Almost all current cases of Covid-19 in Victoria, Australia, can be linked to returned travellers quarantined in the state, an inquiry has heard.
The inquiry also heard guards at quarantine hotels were given “inappropriate” training advice.
Australian media report that guards were told masks and other protection would not be necessary, as long as they adhered to 1.5m social distancing.
Victoria is currently in lockdown because of a second wave of infections.
Stricter “stage four” restrictions were put in place in the city of Melbourne on 2 August for six weeks.
On Monday, Victoria recorded 25 more deaths and 282 new cases of the virus, making it the state’s deadliest single day since the start of the pandemic.
At the end of March, Australia’s federal government said everyone returning to the country from abroad would need to enter mandatory quarantine programmes, which would be run by individual states.

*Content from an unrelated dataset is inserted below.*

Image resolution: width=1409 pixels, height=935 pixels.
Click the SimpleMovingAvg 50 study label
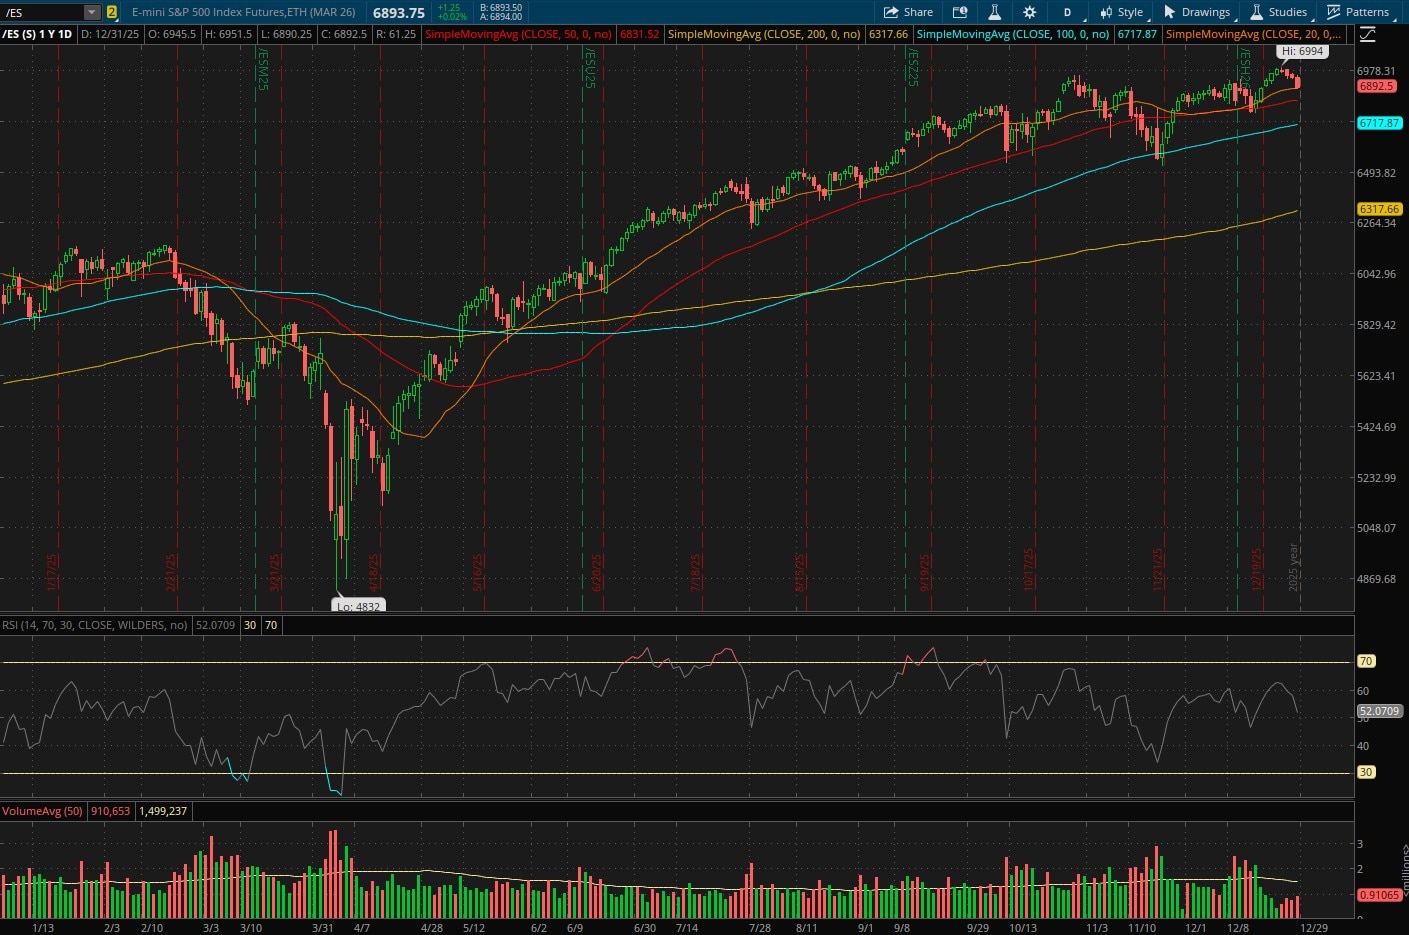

Prof Ben Howden, director of the Melbourne-based infectious diseases centre Doherty Institute, told the inquiry into Victoria’s hotel quarantine system that genomic sequencing data suggested that at least 99% of cases at the end of July could be traced to people who had returned after travelling abroad.
However, he did not specifically link the cases to people in these programmes or to any particular hotels.
The sequencing looked at 46% of the state’s cases up to 23 July, he said, adding that they were “incredibly confident about the accuracy of that clustering”.
Barrister Tony Neal QC said the inquiry would aim to determine how the programme was structured and who was ultimately responsible for running it, as well as what improvements could be made for future quarantine programmes.
The quarantine programme “fell short of its goal” of preventing the spread of Covid-19, and for some people in quarantine it was “not clear who was in overall command of the operation”, Mr Neal said.